* **GIVEN DATA**:
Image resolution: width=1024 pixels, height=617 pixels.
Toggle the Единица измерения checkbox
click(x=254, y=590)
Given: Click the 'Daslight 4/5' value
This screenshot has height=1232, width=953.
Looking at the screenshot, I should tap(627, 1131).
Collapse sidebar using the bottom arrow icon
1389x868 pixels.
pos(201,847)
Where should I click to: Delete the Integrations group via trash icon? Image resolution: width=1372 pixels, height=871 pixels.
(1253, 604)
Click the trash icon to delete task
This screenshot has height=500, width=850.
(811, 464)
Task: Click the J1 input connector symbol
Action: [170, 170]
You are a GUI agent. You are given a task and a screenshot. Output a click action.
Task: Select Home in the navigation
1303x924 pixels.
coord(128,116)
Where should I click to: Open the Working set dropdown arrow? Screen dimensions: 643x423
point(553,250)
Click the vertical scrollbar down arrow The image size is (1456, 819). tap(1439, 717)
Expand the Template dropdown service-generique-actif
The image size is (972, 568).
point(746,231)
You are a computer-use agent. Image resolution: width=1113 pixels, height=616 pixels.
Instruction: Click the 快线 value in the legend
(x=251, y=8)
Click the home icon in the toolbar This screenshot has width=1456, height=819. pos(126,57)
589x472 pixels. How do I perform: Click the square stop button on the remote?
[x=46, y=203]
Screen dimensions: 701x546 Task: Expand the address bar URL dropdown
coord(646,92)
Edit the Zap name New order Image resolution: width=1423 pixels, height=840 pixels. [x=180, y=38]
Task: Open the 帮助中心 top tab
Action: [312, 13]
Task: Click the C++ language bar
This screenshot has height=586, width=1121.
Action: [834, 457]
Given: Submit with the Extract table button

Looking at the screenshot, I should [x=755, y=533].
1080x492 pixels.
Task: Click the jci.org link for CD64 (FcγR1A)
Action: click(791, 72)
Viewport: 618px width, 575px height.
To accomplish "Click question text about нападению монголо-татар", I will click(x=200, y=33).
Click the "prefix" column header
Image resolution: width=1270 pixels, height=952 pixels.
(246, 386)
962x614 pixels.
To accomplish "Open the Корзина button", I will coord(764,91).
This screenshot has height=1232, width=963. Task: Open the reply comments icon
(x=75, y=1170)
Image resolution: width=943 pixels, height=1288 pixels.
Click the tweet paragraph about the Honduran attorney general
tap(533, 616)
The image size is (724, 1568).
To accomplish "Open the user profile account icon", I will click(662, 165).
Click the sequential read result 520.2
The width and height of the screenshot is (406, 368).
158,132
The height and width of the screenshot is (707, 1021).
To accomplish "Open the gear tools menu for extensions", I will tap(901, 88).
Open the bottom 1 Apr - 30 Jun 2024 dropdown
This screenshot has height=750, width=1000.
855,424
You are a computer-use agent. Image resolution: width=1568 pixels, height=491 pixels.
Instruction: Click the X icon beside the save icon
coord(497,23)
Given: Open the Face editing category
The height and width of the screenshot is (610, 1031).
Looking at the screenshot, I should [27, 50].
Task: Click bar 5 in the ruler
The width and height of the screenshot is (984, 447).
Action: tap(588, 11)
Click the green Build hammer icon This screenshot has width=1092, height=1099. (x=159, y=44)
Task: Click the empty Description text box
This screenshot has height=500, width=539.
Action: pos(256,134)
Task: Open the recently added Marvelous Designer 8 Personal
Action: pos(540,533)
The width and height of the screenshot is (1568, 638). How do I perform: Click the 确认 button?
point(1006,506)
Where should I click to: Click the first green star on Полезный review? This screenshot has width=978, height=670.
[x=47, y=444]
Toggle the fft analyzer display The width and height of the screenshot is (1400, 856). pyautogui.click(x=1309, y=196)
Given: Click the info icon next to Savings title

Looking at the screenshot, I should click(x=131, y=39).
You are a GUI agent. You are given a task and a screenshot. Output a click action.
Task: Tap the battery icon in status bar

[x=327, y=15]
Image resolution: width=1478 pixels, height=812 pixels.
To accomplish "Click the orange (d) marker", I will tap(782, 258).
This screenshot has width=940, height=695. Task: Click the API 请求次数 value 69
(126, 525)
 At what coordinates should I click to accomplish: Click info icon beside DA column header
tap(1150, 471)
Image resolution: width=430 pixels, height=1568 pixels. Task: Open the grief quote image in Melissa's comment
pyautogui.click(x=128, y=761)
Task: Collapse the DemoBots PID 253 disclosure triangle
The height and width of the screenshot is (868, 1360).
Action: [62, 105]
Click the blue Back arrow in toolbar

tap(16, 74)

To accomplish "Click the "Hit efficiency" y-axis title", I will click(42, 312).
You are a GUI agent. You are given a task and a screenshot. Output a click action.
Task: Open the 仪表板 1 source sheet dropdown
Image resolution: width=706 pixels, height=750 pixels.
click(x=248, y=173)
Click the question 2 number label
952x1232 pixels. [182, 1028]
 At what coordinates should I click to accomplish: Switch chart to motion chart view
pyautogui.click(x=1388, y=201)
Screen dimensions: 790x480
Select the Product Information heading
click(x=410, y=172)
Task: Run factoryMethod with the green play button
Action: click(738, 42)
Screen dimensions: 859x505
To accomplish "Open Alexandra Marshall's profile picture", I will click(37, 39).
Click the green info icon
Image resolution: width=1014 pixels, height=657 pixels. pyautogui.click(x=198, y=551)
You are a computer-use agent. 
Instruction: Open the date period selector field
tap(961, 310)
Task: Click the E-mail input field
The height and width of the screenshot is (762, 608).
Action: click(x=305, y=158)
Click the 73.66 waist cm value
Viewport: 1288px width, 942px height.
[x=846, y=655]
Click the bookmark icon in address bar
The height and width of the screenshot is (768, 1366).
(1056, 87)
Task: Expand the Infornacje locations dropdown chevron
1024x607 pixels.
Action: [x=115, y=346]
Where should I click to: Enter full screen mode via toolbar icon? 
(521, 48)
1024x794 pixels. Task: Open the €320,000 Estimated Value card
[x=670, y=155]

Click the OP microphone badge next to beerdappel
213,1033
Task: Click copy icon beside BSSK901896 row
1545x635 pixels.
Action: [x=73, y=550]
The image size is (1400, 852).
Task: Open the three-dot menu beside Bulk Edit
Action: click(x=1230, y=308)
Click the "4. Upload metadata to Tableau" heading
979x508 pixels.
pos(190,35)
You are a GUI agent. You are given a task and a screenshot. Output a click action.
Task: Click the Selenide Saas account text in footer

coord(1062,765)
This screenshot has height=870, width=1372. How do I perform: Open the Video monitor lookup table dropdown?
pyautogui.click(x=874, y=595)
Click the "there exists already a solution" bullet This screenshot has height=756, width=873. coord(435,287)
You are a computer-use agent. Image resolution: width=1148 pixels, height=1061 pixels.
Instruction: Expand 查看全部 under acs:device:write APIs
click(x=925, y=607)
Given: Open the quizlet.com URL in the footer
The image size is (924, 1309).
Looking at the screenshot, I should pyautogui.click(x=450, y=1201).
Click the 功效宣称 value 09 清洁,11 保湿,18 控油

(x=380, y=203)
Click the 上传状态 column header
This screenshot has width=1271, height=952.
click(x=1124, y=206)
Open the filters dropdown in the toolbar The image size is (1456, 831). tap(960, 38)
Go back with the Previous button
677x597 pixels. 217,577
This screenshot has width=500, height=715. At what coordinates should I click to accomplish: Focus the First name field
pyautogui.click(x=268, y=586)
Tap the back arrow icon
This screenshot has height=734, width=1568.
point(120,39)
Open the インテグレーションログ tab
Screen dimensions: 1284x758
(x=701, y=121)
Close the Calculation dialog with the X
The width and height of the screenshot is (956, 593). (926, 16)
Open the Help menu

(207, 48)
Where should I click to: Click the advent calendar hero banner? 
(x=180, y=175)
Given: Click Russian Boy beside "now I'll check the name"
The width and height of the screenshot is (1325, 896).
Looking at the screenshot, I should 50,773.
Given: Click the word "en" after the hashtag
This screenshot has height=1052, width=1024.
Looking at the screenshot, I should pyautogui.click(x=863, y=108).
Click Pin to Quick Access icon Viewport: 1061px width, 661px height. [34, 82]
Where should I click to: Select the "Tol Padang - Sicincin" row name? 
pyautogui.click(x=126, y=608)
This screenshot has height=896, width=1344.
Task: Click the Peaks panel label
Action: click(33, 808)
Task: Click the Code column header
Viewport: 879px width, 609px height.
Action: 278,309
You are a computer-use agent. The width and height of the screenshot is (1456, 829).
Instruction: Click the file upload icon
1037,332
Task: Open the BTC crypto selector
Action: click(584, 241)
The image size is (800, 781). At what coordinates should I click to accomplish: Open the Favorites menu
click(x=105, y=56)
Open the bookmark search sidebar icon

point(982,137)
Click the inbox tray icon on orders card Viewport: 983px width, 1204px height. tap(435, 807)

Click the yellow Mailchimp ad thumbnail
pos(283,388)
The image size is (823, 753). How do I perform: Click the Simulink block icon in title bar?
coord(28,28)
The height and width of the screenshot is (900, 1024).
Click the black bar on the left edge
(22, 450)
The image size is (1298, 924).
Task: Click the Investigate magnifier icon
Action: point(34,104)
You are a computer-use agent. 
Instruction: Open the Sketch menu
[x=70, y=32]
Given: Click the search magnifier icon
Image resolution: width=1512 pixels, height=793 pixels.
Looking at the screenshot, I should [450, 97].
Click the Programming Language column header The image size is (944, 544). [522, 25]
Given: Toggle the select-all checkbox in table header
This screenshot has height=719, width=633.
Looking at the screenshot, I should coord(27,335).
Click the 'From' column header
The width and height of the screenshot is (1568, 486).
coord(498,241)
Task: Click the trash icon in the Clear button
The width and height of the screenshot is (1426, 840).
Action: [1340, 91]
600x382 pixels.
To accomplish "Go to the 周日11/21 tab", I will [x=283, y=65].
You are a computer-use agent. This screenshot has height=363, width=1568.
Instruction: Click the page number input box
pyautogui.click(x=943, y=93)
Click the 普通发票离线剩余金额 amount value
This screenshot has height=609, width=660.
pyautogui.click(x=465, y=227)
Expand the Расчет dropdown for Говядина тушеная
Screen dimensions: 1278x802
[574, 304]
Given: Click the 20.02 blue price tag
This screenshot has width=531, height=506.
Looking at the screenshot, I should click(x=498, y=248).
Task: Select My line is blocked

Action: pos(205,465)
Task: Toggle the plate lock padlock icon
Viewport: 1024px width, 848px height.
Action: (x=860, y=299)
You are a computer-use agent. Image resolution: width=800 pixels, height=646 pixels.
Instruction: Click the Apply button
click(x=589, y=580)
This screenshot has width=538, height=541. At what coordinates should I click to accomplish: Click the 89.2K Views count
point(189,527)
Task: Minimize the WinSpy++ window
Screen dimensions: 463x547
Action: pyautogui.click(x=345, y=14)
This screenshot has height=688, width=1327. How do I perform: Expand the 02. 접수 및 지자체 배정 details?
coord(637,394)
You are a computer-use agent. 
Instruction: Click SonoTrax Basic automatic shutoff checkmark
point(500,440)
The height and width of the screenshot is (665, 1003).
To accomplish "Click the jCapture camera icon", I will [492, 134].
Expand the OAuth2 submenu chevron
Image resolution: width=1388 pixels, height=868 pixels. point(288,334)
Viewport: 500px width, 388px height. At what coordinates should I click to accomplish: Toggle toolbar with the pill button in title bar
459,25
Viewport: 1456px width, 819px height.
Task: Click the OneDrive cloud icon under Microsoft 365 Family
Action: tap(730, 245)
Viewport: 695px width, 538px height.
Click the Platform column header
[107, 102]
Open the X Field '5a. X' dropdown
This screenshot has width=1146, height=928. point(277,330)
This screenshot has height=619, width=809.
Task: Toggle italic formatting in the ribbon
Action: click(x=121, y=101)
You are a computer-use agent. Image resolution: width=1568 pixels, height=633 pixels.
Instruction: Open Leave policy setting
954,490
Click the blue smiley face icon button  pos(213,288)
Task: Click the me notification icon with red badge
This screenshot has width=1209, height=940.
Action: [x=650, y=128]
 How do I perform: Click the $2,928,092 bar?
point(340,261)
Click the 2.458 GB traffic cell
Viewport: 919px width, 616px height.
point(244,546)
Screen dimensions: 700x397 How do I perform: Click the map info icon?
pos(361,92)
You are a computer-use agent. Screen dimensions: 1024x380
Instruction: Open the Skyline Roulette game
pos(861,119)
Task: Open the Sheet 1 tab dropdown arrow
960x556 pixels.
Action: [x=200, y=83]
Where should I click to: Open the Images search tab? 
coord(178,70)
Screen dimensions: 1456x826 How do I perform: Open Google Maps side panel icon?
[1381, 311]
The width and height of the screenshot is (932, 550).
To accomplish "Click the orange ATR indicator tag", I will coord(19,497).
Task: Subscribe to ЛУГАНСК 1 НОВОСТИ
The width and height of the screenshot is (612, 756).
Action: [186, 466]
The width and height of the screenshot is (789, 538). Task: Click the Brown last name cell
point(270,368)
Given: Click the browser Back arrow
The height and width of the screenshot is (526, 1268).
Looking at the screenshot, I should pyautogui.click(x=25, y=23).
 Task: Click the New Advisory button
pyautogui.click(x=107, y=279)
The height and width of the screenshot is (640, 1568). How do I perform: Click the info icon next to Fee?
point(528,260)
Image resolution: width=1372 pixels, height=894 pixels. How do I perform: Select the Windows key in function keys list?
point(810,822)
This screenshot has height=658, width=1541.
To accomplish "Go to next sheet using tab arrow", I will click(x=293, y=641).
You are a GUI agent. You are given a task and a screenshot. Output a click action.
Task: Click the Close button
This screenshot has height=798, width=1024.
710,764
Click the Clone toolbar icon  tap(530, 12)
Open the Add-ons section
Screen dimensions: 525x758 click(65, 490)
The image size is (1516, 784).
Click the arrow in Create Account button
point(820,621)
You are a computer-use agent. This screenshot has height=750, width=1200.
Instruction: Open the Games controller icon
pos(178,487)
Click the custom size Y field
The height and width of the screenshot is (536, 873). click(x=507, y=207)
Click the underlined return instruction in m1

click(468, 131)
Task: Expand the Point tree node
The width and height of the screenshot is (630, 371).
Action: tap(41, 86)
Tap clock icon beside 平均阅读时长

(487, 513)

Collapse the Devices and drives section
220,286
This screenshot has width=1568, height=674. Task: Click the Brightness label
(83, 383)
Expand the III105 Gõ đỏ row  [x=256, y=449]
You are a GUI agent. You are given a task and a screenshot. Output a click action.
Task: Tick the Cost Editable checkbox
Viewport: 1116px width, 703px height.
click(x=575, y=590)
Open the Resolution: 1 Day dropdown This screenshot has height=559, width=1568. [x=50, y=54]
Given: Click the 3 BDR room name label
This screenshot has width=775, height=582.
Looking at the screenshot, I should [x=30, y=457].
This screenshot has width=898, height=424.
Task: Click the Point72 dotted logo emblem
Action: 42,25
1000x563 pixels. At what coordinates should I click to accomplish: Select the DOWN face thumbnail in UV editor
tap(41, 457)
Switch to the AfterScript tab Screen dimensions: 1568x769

* **INSTRUCTIONS FOR THE TASK**: Copy the lines of the listing above word for word, starting at the line that contains "Task: Click the Code column header" and ending at the line that contains "coord(28,28)".

* **RESPONSE FOR THIS EXERCISE**:
Task: Click the Code column header
Viewport: 879px width, 609px height.
Action: 278,309
You are a computer-use agent. The width and height of the screenshot is (1456, 829).
Instruction: Click the file upload icon
1037,332
Task: Open the BTC crypto selector
Action: click(584, 241)
The image size is (800, 781). At what coordinates should I click to accomplish: Open the Favorites menu
click(x=105, y=56)
Open the bookmark search sidebar icon

point(982,137)
Click the inbox tray icon on orders card Viewport: 983px width, 1204px height. tap(435, 807)

Click the yellow Mailchimp ad thumbnail
pos(283,388)
The image size is (823, 753). How do I perform: Click the Simulink block icon in title bar?
coord(28,28)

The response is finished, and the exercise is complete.